# Task objective
Reproduce the items word for word, from the line containing "Click the green Run application icon" through the end of the items. Leave the pictures out.

# Listed records
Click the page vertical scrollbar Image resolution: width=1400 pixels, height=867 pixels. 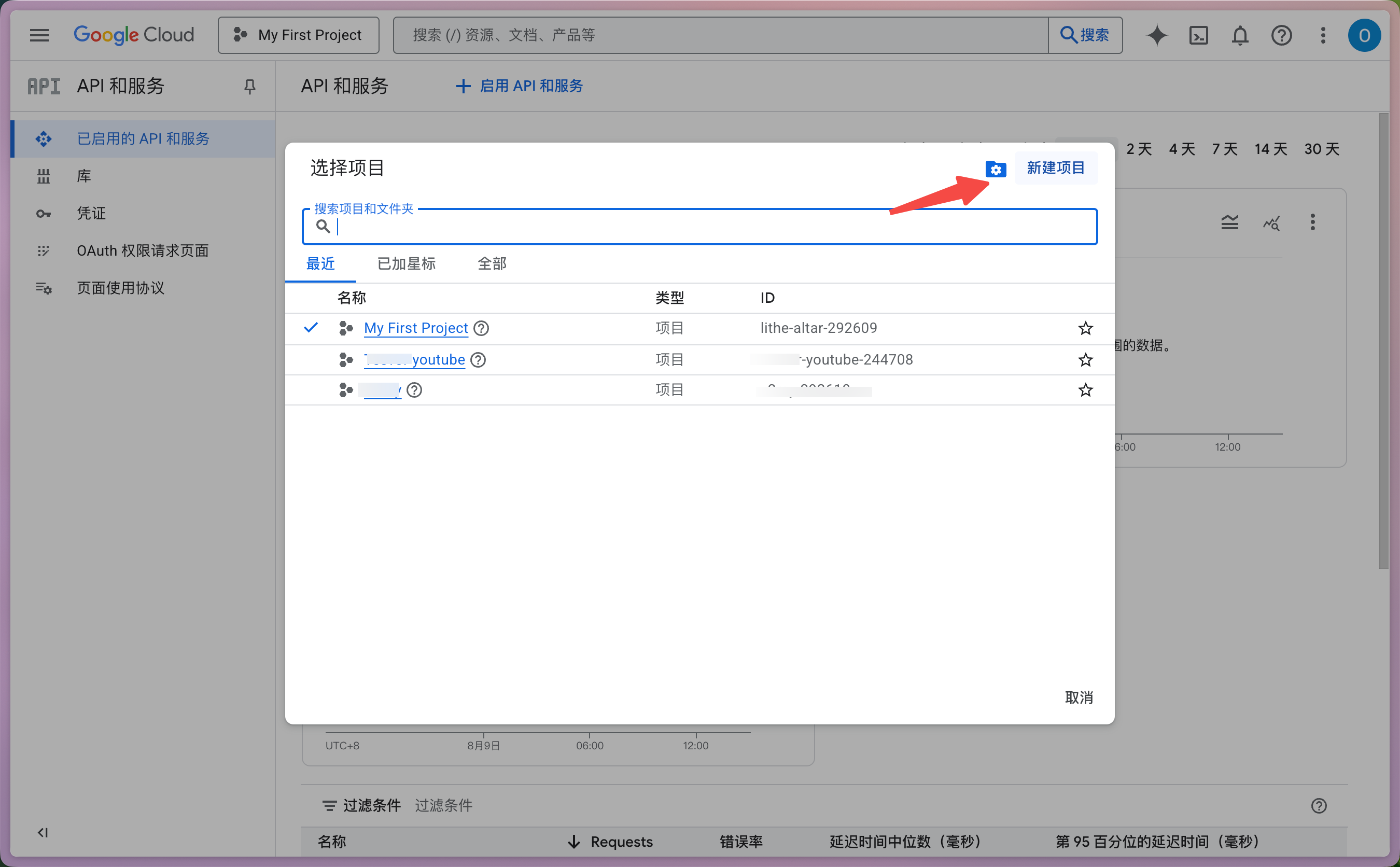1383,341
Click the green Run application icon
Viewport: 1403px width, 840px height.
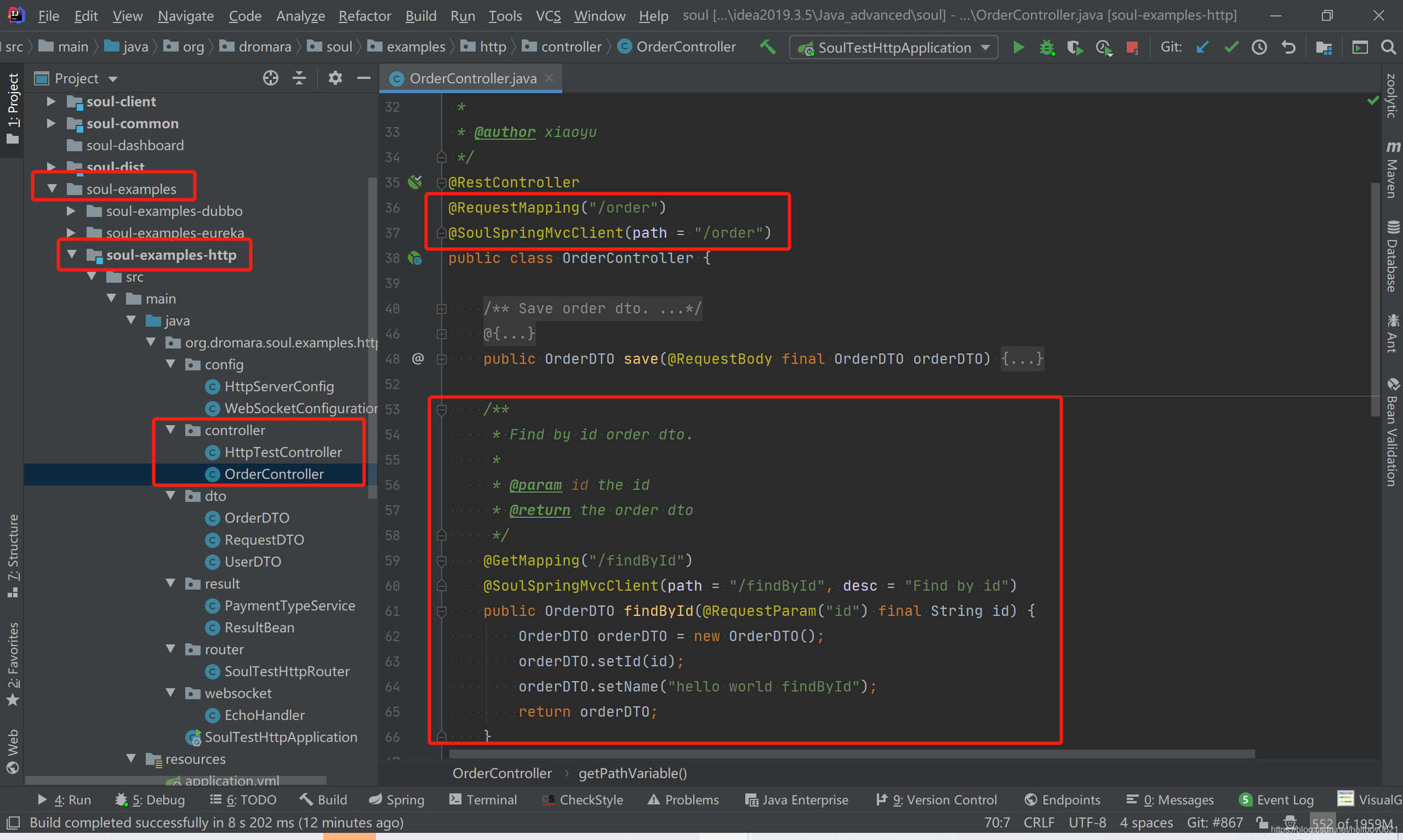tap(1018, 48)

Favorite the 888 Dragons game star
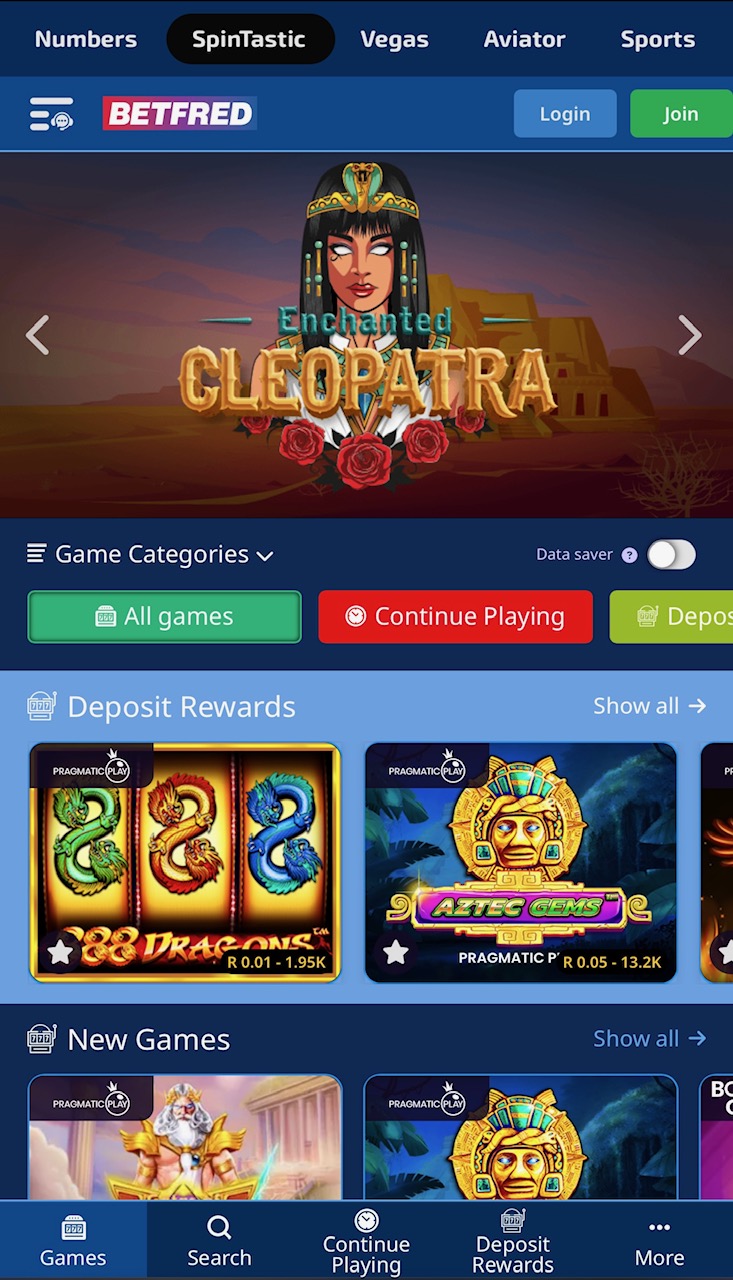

# Output for this exercise
Click the green Run application icon
Viewport: 1403px width, 840px height.
tap(1018, 48)

Favorite the 888 Dragons game star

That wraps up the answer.